Embattled Greek PM revamps cabinet for post-bailout push
Greek Prime Minister Alexis Tsipras on Tuesday reshuffled his cabinet ahead of a keynote economy speech next month, seeking to rebound from poor ratings in the final stretch before 2019 elections.
Finance Minister Euclid Tsakalotos remains at his post, as does Defence Minister Panos Kammenos, leader of the nationalist Independent Greeks, the junior party in Tsipras' government coalition.
The reshuffle also left unchanged the key ministries of labour, migration, tourism and foreign affairs ahead of a name deal currently being negotiated with neighbouring Macedonia.
To fill junior ministry posts, Tsipras brought in a number of younger cadres from his leftist Syriza party into the government. Thirteen out of more than 50 government members are women.
Among notable changes is the appointment of former government spokeswoman Olga Gerovassili as the country's first female police minister. Her deputy is also a woman, former conservative Katerina Papacosta, in another first for the country.
The previous police minister Nikos Toskas resigned in the aftermath of last month's wildfires near Athens that left nearly 100 people dead.
Tsipras also sacked his justice minister Tuesday amid a furore over the conditional release from prison of a young businessman convicted of fraud, claiming disability.
The justice ministry also came under fire recently over furlough granted to a far-left hitman serving a life sentence for multiple murders.

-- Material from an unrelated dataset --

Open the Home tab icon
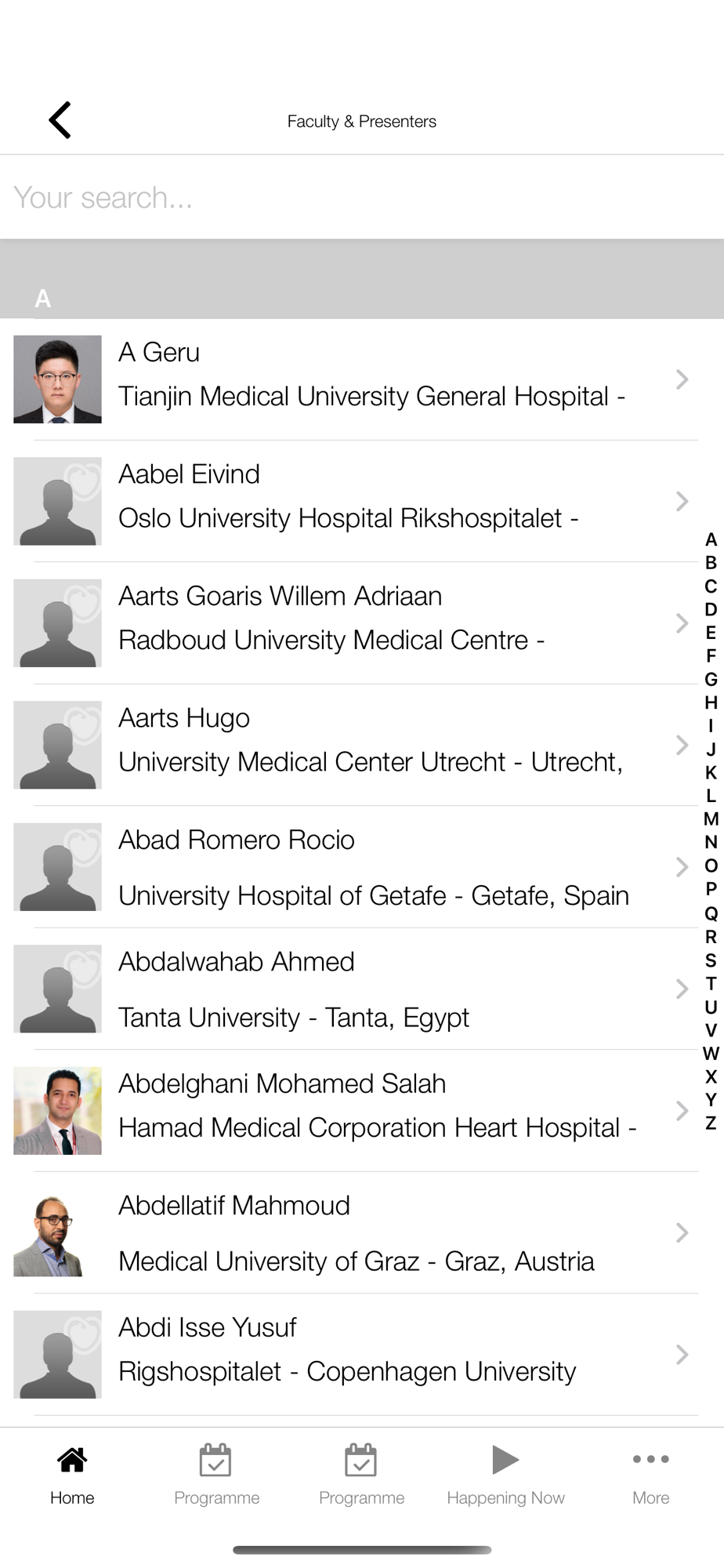The image size is (724, 1568). [72, 1460]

The reshuffle saw former political rivals brought into the government to broaden its political appeal.
In addition to conservative Papacosta, former socialist health minister and European deputy Mariliza Xenogiannakopoulou signed up as administrative reform minister.

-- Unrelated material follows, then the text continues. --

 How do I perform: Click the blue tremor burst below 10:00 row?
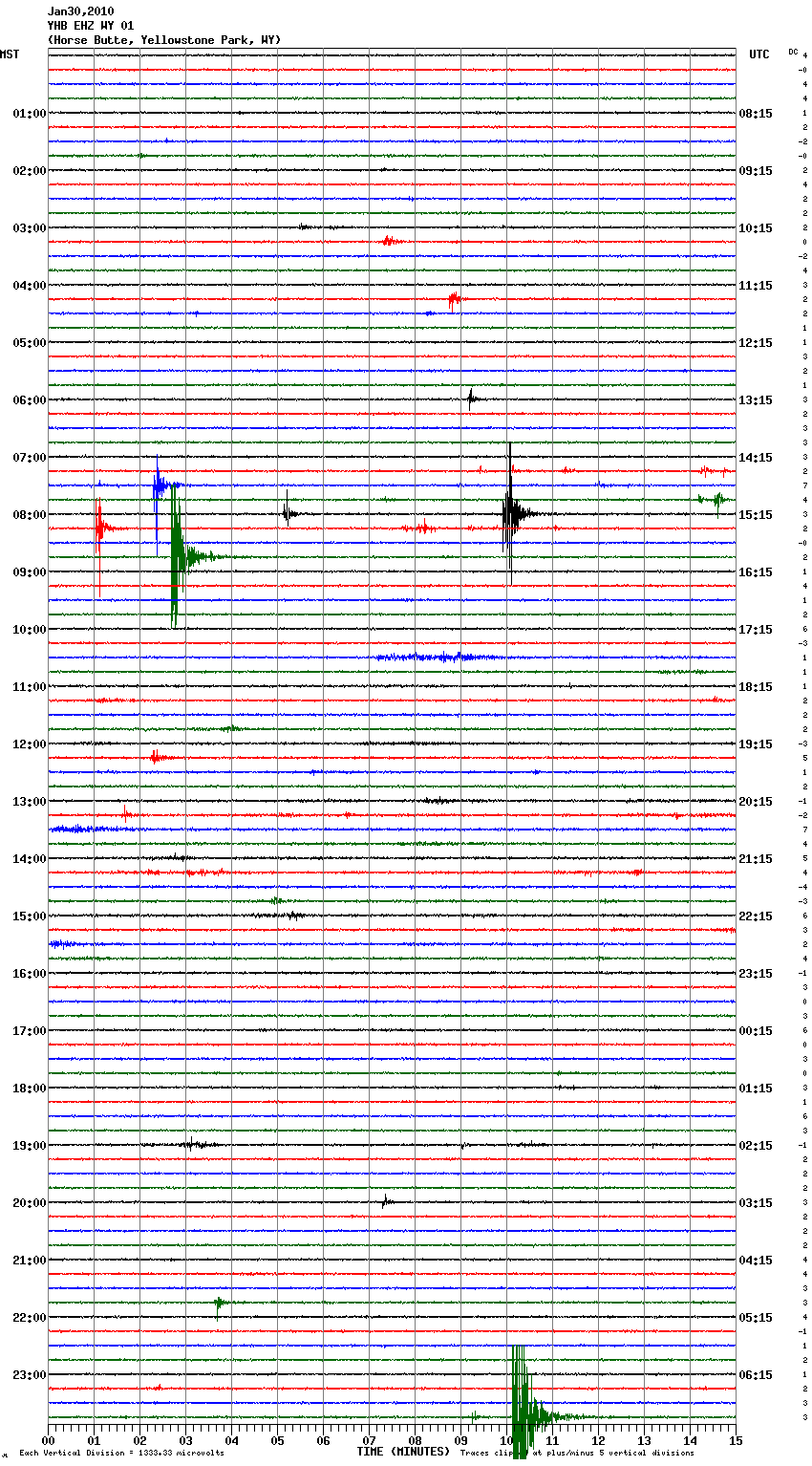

Another former socialist European deputy, Myrsini Zorba, takes over the culture ministry.
The embattled 44-year-old premier is seeking to rebound from poor ratings exacerbated by the fire tragedy.

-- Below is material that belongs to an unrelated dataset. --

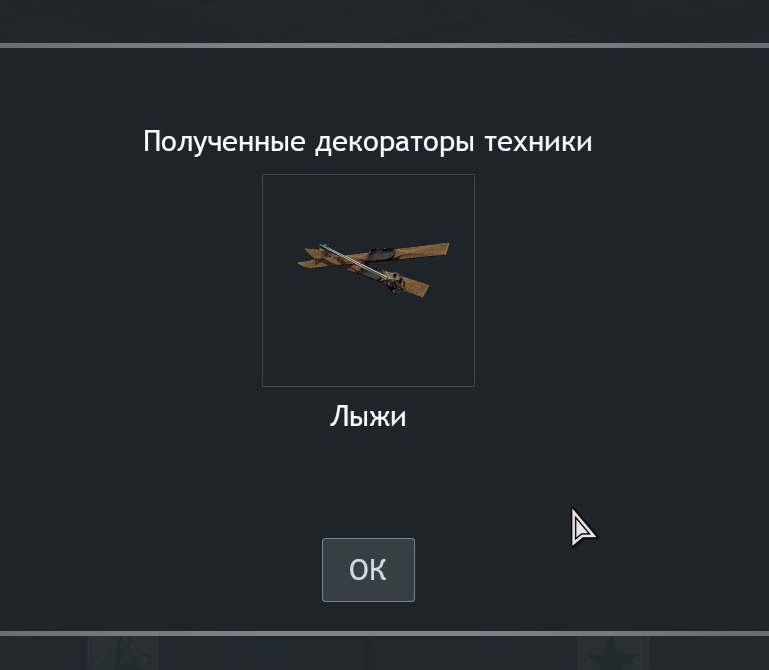Click the word "Полученные" in the title
769x670 pixels.
(224, 142)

Tsipras' Syriza party trails the conservative New Democracy party by over 10 points.
Elections are still over a year away, but there is speculation Tsipras could call them in early 2019.
Last week, Tsipras hailed the end of his country's eight-year "Odyssey" of painful debt bailouts and said the country had "won back the right to determine its own fortunes and future".
He has now pledged to raise the minimum wage and is expected to announce a batch of low-income benefits at the annual Thessaloniki trade fair next month.
"We need to rally. We need unity but also renewal," Tsipras told his leftist Syriza party this week.
"Our country, the government and the party need new blood and more hunger for work," he said.